And whilst we both have a wide range of interests, I'd say my curiosity is motivated more by hate than by love and, actually, I think you're mistaken to say it's all good at the end of the day. 
 
As for your "trinity of dialectical virtues" [5] - sincerity, explicitness, and consistency - well, I had to smile as these are possibly the three things I most try to avoid on Torpedo the Ark, where I never mean what I say or say what I mean and couldn't care less about whether my text is haunted by the spectre of logical contradiction [6]: I am Monsieur Teste in reverse! 
 
III. 
 
Two confessions: 
 
Firstly, I haven't read your 2014 book, Object-Oriented Philosophy: The Noumenon's New Clothes, even though I probably should have. For whilst I was never in with the OOO crowd, I did read a good deal of Graham Harman's work and found a lot of it resonated with my own (rather more material and less metaphysical) interest in objects. 
 
It was only when Harman started promoting his version of OOP as a new theory of everything and boasting of how he had become a major influence on individuals in the arts and humanities, "eclipsing the previous influence ... of the prominent French postmodernist thinkers Jacques Derrida and Gilles Deleuze" - and had even "captured the notice of celebrities" - that I grew tired of him and his flat ontology [7]
 
Secondly, I'm not sure your new book is going to feature on my list of Christmas reading either. 
 
That's mainly because as someone who is still very much committed to Nietzsche's reverse anthropocentrism - i.e., his attempt to translate man back into nature and demonstrate how virtue itself is animal in origin - I suspect I'm just the sort of thinker whom you are seeking revenge against in the name of Reason unbound from all such petty naturalism
 
What I am going to do, however, is follow your advice and start by reading your newer blog writings (those classified as Phase 3) and then read one (or more) of your interviews, in the hope that I can better understand what you mean by rationalist inhumanism and Promethean socialism; neither of which I very much like the sound of [8]
 
 
Notes 
 
[1] This line of greeting from Wolfendale - and the photo - are taken from his blog, Deontologistics: click here
      For those readers who might not know, a systematic philosopher - such as Wolfendale - is one who seeks to develop a logically coherent and comprehensive body of knowledge based upon fundamental principles in order to explain the world we live in. To create such a perfect system - or metanarrative - has been the (insanely ambitious and inherently oppressive) dream of thinkers from Plato and Aristotle to Kant and Hegel. 
      As for the term deontologistics, this is a neologism coined by Wolfendale to describe his own research project into the nature and limits of reason and his aim to establish a system of philosophy of the kind described above. 
      In moral philosophy, deontology is the idea that an action should be based solely on whether it is right or wrong according to a set of fixed principles, with no consideration given to the consequences of that action. In other words, it's a form of fundamentalism; insisting that one's duty or obligation is always to uphold the letter of the law and stick to the rules no matter what.

- **Recorded data**
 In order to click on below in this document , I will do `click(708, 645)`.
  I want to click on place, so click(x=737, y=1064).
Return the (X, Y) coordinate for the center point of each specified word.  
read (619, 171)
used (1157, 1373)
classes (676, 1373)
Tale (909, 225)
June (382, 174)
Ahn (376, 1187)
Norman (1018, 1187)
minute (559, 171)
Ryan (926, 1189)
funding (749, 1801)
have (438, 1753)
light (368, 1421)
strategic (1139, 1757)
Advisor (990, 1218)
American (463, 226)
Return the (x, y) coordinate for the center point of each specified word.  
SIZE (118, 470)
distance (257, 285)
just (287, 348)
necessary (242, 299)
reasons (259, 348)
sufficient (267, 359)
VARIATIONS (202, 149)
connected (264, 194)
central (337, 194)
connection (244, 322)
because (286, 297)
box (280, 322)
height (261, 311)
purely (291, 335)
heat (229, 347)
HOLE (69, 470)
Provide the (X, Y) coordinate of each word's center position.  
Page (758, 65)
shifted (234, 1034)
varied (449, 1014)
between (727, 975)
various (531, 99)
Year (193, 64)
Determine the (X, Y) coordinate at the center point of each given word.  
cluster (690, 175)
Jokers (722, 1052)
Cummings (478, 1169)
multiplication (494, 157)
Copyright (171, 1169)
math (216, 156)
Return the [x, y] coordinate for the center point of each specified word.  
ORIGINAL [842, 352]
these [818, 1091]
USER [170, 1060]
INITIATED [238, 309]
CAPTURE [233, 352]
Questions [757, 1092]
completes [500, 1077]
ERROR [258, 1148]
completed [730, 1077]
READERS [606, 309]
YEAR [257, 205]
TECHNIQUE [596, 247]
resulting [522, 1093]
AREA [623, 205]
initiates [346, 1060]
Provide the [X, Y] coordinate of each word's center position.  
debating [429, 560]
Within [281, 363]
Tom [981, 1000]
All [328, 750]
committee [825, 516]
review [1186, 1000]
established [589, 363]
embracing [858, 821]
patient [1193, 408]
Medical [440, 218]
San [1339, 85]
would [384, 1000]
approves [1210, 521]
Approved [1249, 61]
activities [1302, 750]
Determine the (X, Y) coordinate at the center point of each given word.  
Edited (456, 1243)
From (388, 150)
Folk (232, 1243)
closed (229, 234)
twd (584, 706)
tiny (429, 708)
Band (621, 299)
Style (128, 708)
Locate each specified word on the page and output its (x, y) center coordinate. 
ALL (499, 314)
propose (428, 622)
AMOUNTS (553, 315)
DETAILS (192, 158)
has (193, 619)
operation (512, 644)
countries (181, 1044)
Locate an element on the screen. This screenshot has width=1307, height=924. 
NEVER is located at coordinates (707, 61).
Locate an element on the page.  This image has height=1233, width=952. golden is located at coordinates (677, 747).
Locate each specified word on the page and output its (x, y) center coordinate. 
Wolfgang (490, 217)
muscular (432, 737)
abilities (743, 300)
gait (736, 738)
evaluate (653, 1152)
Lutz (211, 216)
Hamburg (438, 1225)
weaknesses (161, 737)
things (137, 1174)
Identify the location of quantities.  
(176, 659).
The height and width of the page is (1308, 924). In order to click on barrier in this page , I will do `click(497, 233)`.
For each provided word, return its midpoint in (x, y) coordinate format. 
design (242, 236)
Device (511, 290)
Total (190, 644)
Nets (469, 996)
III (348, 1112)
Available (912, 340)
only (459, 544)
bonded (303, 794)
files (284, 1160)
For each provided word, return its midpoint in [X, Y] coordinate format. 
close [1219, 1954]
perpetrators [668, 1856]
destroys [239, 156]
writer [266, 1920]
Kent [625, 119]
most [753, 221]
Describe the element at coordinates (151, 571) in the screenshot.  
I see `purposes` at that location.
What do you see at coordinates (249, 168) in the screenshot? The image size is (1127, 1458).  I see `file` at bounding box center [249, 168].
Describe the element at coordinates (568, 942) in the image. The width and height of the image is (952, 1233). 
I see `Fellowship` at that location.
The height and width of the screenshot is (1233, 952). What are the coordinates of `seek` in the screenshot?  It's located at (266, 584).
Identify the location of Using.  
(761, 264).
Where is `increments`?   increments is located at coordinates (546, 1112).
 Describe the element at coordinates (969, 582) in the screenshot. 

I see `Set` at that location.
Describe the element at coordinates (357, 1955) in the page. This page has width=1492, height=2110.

- **Given instruction 1**
In the passage on Wolfendale, which three qualities make up the "trinity of dialectical virtues"?
- **Given instruction 2**
Translate this sentence from the passage on Wolfendale into Spanish: "Secondly, I'm not sure your new book is going to feature on my list of Christmas reading either."
- **Given instruction 3**
Repeat the passage on Wolfendale word for word, starting at "It was only" and ending at "Christmas reading either.".

- **Complete response 1**
Sincerity, explicitness, and consistency.

- **Complete response 2**
En segundo lugar, tampoco estoy seguro de que tu nuevo libro vaya a figurar en mi lista de lecturas navideñas.

- **Complete response 3**
It was only when Harman started promoting his version of OOP as a new theory of everything and boasting of how he had become a major influence on individuals in the arts and humanities, "eclipsing the previous influence ... of the prominent French postmodernist thinkers Jacques Derrida and Gilles Deleuze" - and had even "captured the notice of celebrities" - that I grew tired of him and his flat ontology [7]
 
Secondly, I'm not sure your new book is going to feature on my list of Christmas reading either.